Source records:

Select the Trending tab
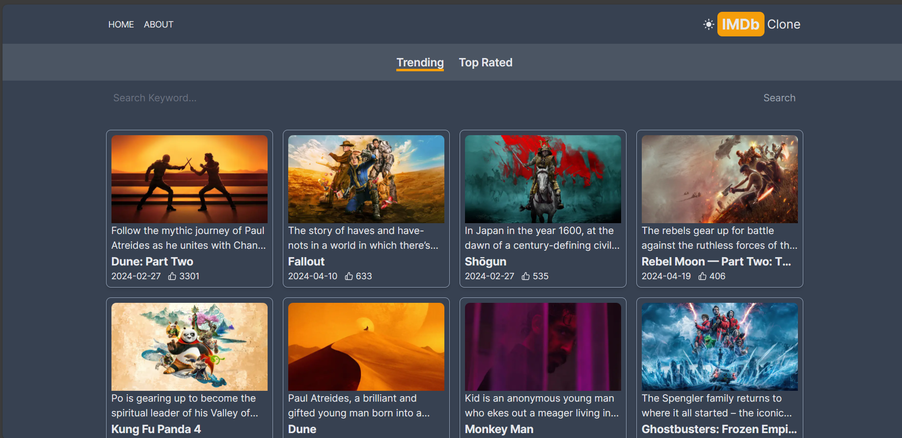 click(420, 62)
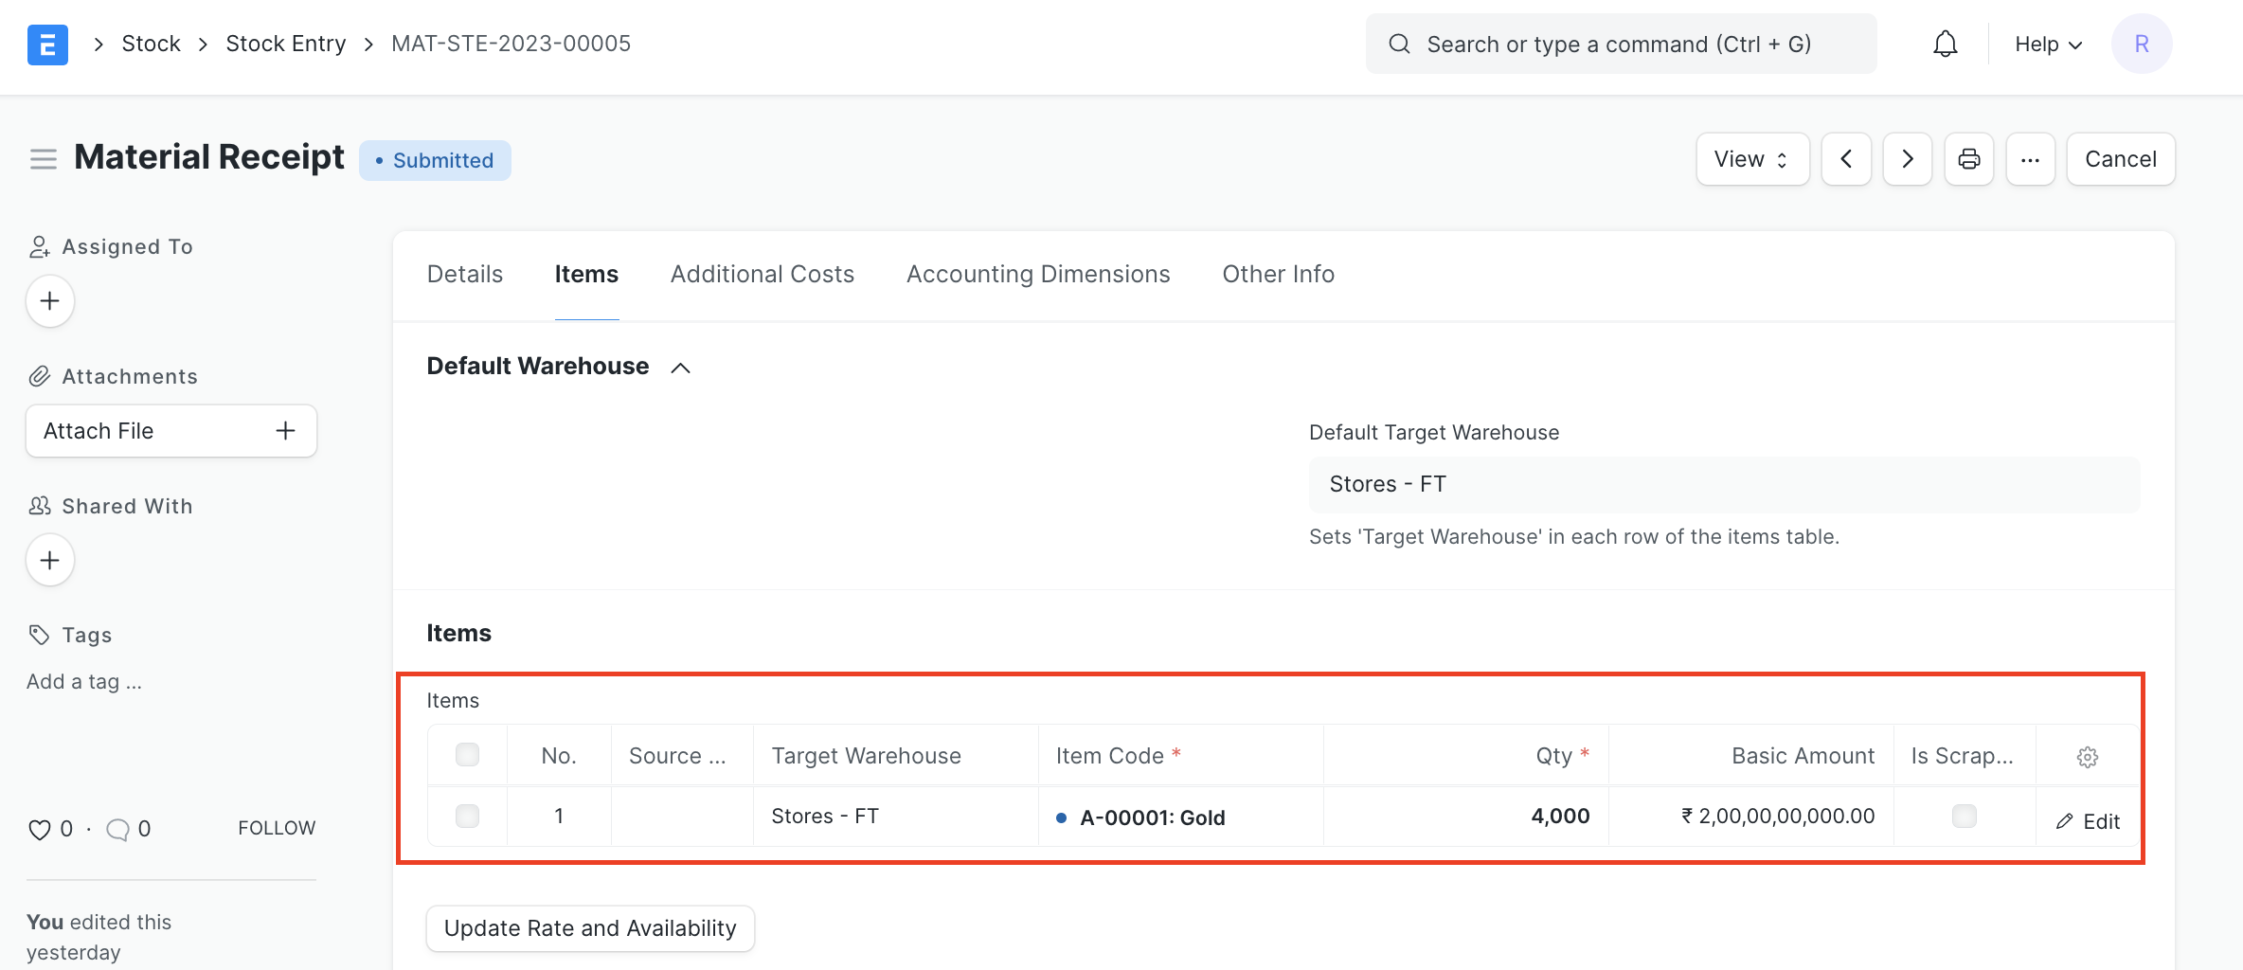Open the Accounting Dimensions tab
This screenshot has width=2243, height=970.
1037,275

* * *

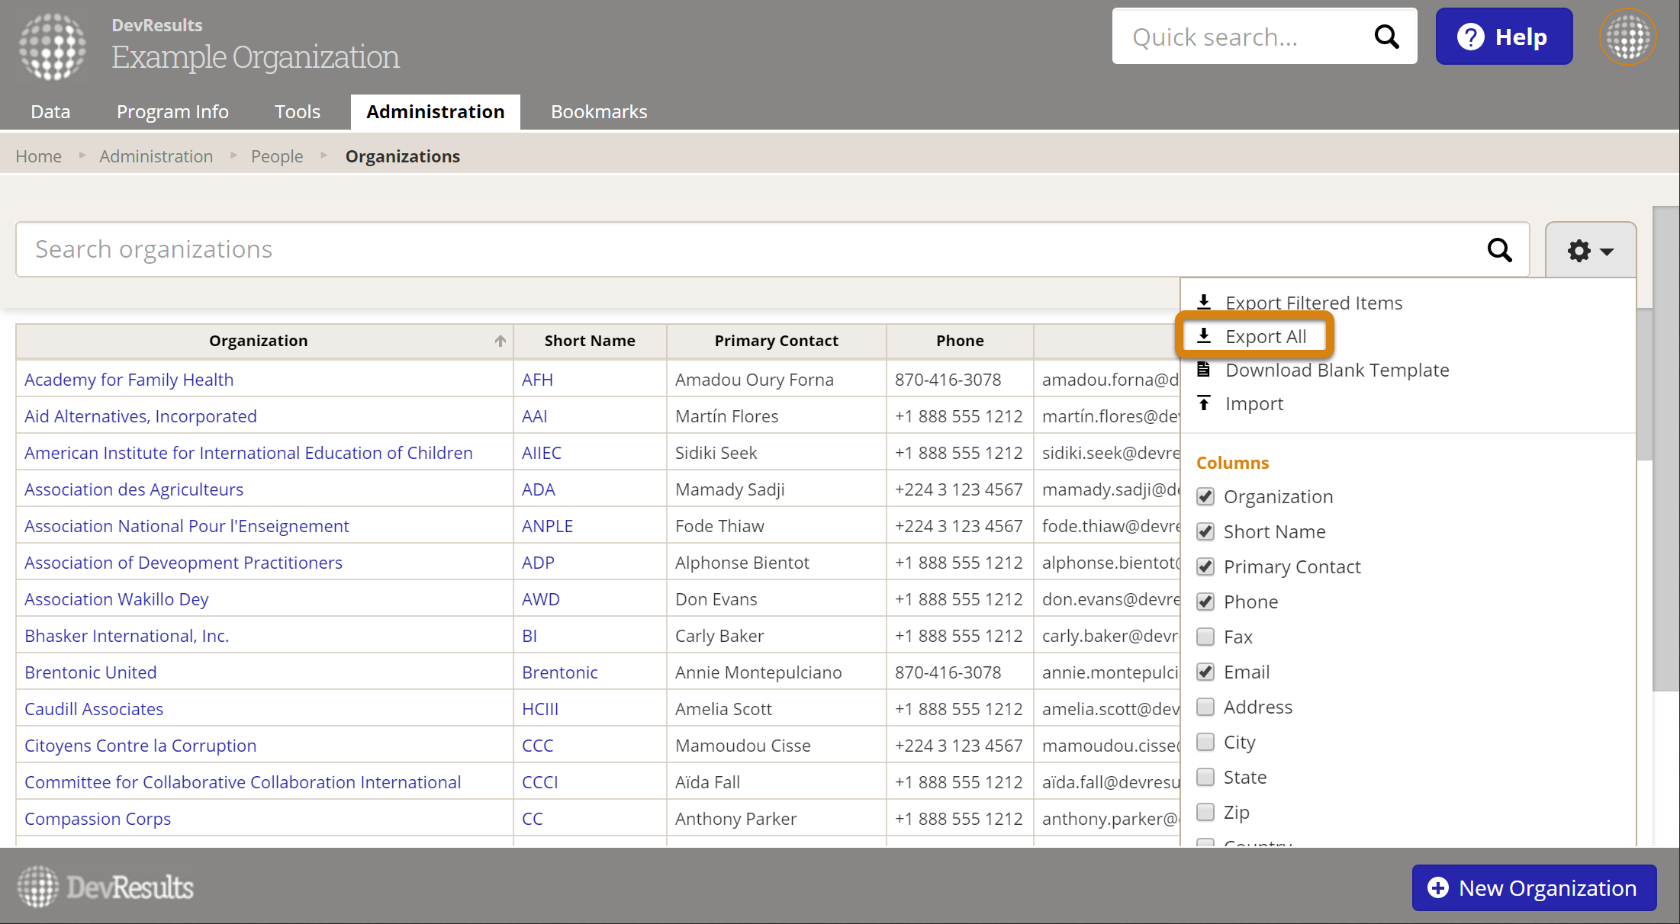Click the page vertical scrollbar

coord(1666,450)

What you are asked to do:
Rewrite the material from the line with "Click the page vertical scrollbar" to the line with "coord(1666,450)", swapping "page" for "window" and changing nothing else. Leave the pictures out.

Task response:
Click the window vertical scrollbar

coord(1666,450)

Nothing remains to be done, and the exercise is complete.